▶ **Task goal**: Please set down, exactly as written, the line containing "web design (117, 1834)" and every line after it through the end of the records.
Data provided START
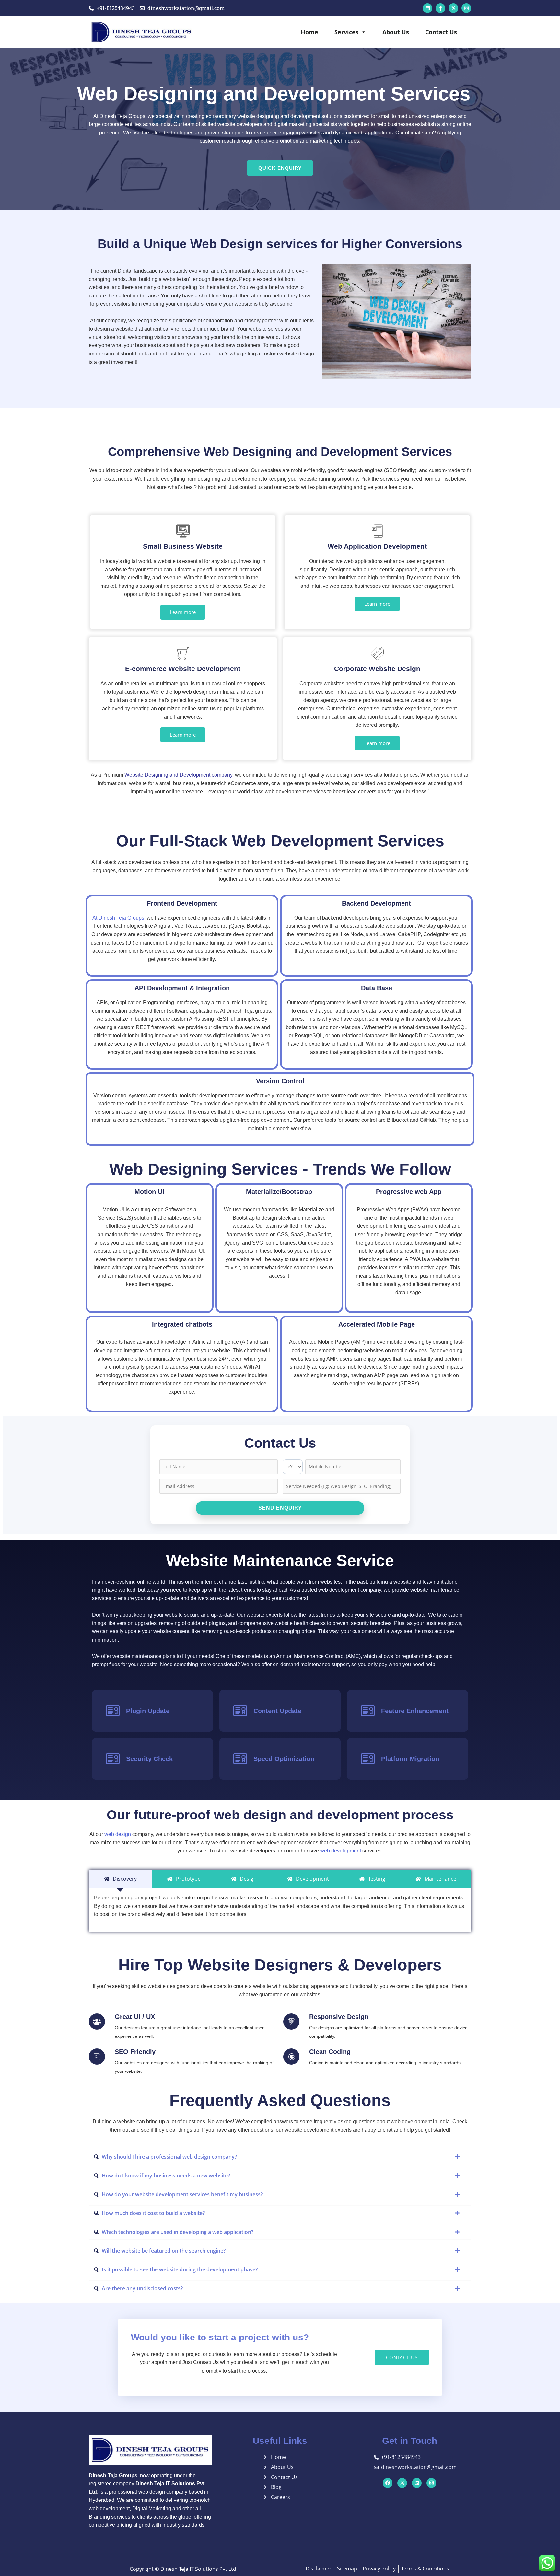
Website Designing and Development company (178, 775)
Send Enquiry (280, 1508)
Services (346, 32)
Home (309, 32)
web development (340, 1850)
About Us (395, 32)
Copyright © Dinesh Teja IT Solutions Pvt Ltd (183, 2568)
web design (117, 1834)
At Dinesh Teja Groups (118, 918)
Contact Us (441, 32)
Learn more (183, 612)
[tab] (120, 1879)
Data provided END
▶ **Response to this task**:
web design (117, 1834)
At Dinesh Teja Groups (118, 918)
Contact Us (441, 32)
Learn more (183, 612)
[tab] (120, 1879)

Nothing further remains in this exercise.